Geography Bloopers

Over the years we’ve seen some great uses of geography in news and advertising, going back as far as 2006 when Saturn used Google Earth to help show off their new car, the Aura. Another great example was a few years ago when Adidas “destroyed” homes using Google Earth.
Of course, with the good comes the bad, and the folks at GIS Lounge have posted a list with some of the biggest geography bloopers of all time.
My favorite was back in 2010, when CNN was seeing some blurry imagery in Google Earth and assumed that Google was controlling it in real-time so that we couldn’t see police activity surrounding an attempted car bombing. Google Earth, of course, is no where near real-time and won’t be for quite a few years (here’s how their imagery works). What made this remarkable was that the person most confused by this was Tom Fuentes, the former FBI Assistant Director of International Relations, who really should have known better. You can read more about that exchange over on Geekosystem.

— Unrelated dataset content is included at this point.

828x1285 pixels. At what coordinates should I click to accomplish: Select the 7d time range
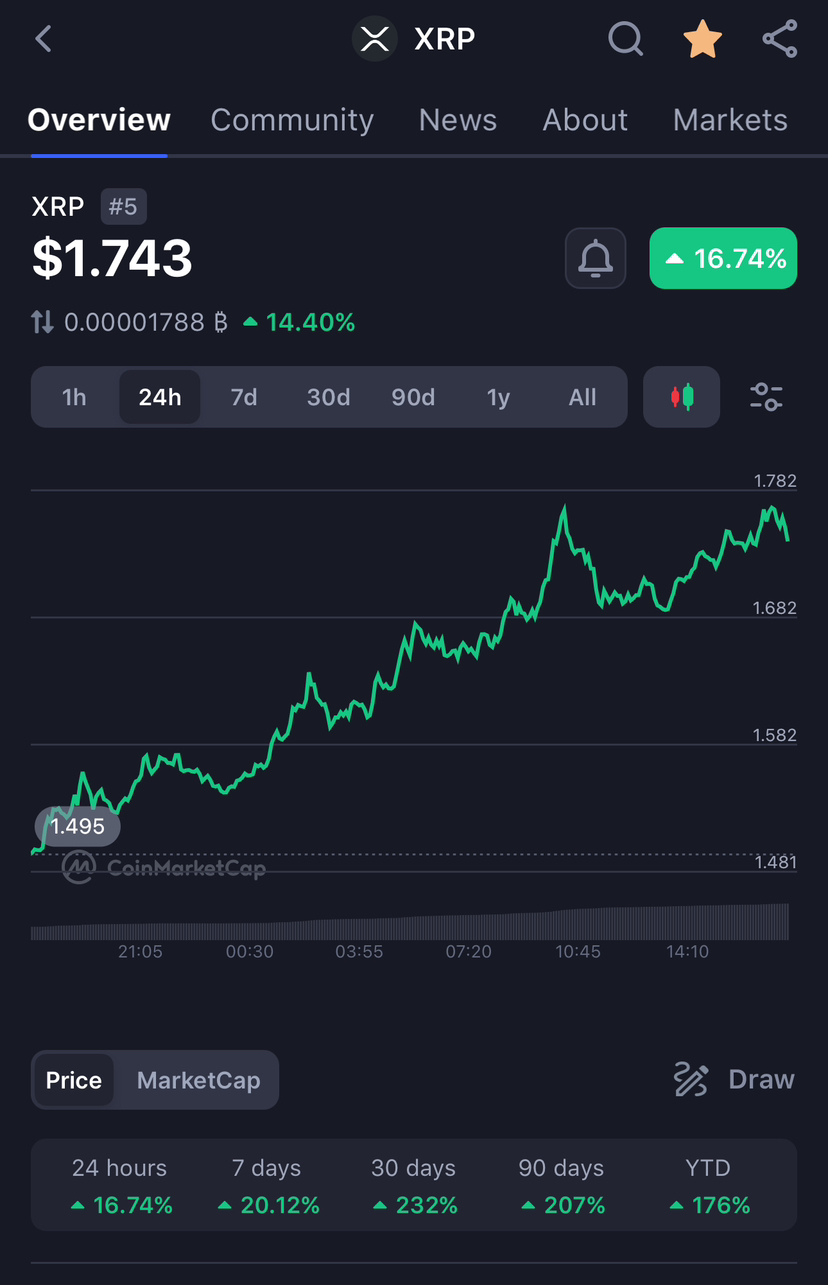243,396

Their post includes a handful of other noteworthy entires, all of which you can find at
What do you think was the biggest blooper of all time?
(via +Adam Simmons)

About Mickey Mellen

Mickey has been using Google Earth since it was released in 2005, and has created a variety of geo-related sites including Google Earth Hacks. He runs a web design firm in Marietta, GA, where he lives with his wife and two kids.

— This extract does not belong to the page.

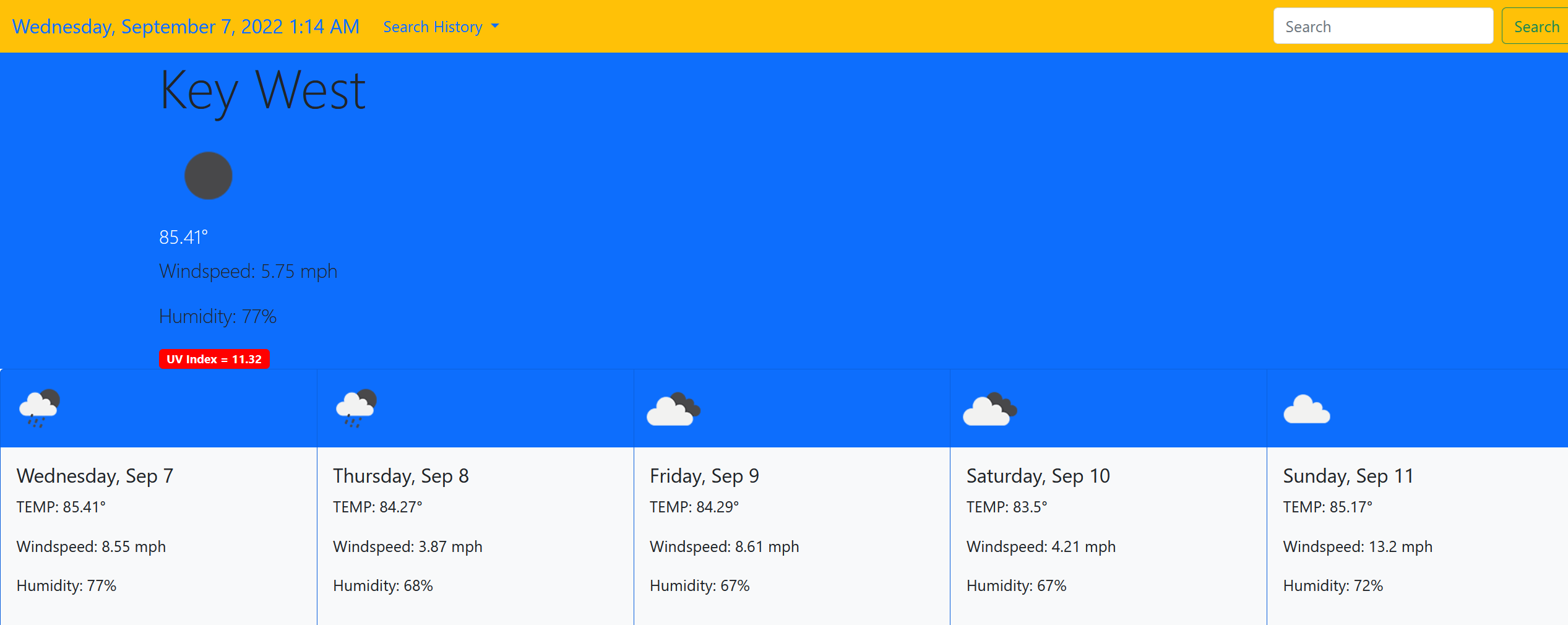Click Friday's cloudy weather icon
Screen dimensions: 1568x625
point(673,409)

  1. There are tons of pages with american politicians and ordinary people in their knowledge in geography. Just google it and you see.
    But we Europeans can do it too.
    An example is the former German football/soccer player Lothar Matthäus. He was once asked where he would like to continue his carreer. Madrid or Milan.
    His answer was Milan, Madrid, I don’t care as long as it’s in Italy.
    I guess everyone knows Madrid in Spain.
    A woman wanted to book online a flight ticket to
    Palma de Mallorca, but instead of Palma she ordered Palma on the Canary Islands.
    Another one wanted to order a ticket to Sydney, Australia. But spelling can be bad sometimes. She ordered it to Sidney, one of many towns in the USA.
    And Google can it too:
    In Brandenburg, Germany there is a place called Bärenklau, but here Google has done it too. They describe the plant Herculeum instead. Bärenklau is the German name of the plant but has nothing to do with the plant at all.

  2. Oops, wrong splling too. 😉
    Not Herculeum, it’s Heracleum.

  3. CNN Communist News Network. (Whoops we call them Socialist here) Gotta be kind.

  4. “Over the years we’ve seen some great uses of geography in news and advertising, going back as far as 2006”
    That far? Wow. 2006. Did not imagine geography being in the news way back then.